Non traspaiono progressi mirabili rispetto ai tempi di Poltergeist e di Amityville: l’immaginario dei fantasmi e delle possessioni – già sfruttato da Wan nel coevo The Conjuring - torna alla carica con la leggerezza di una mandria di bufali tramite le sue case vittoriane inquadrate dal basso, i suoi zoom spericolati e i primissimi piani isterici.

Così siamo gettati nostro malgrado fin dal prologo in un turbinio farraginoso di candele, fumo posticcio, lampadari, baby walkie-talkie, zombie, metronomi, cavallucci, filastrocche e bamboline.

I personaggi hanno lo spessore di figurine funzionali costrette a declamare dialoghi da arresto immediato: il capofamiglia ambiguo, la madre coraggio, i medium più o meno pasticcioni e la Mater Mortis (una prece per Dario Argento!) urlano sempre e sfoderano sguardi ora torvi ora commossi. State certi che l’armadio nasconde gli spettri, il pianoforte suonerà da solo e la culla del neonato sarà baciata da una luce rossa.

A tratti sembra di essere in un capitolo serioso della saga di Scary Movie dove il ridicolo affonda mortalmente i denti nella carne del terrore e lo sbrana dall’interno.

Il regista ha meno di quarant’anni ma si comporta come una vecchia volpe che abbia studiato alla scuola di Roger Corman: cuce le sequenze da artigiano spregiudicato che dribbla il basso budget con qualche sporco trucchetto, tristemente noto a chi abbia bazzicato di striscio le ghost stories.

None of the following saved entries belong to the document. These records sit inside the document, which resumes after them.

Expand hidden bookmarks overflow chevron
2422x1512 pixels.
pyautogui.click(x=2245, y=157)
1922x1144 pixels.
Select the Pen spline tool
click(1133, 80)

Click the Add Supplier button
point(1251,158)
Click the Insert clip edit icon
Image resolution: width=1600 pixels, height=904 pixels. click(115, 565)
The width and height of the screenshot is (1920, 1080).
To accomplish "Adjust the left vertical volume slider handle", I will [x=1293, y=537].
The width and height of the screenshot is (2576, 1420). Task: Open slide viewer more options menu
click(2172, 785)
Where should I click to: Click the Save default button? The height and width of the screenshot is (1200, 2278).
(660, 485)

L’unica insidia nascosta consiste nel farsi abbindolare e sborsare i soldi del biglietto: per l’inquietudine ectoplasmica provate un qualunque J-horror a vostra scelta, mediamente più spaventoso e fine di questo blasonato sottoprodotto.

 

 

IL FILM

Insidious: Chapter 2
James Wan
Usa, 2013, 106'
Sceneggiatura:
Leigh Whannell
Fotografia:
John R. Leonetti
Montaggio:
Kirk M. Morri
Musica:
Joseph Bishara
Cast:
Patrick Wilson, Rose Byrne, Barbara Hershey, Lin Shaye, Danielle Bisutti, Ty Simpkins, Steve Coulter, Andrew Astor, Jocelin Donahue, Garrett Ryan
Produzione:
Alliance Films, Blumhouse Productions, FilmDistrict, IM Global, Room 101
Distribuzione:
Warner Bros.

La famiglia Lambert ha cambiato per l'ennesima volta casa, per dimenticare ciò che è successo due anni prima, che ha segnato il loro momento peggiore. Sembra tutto dimenticato, ma la signora velata vuole possedere Josh Lambert ancora una volta e dovrà essere per forza fermata.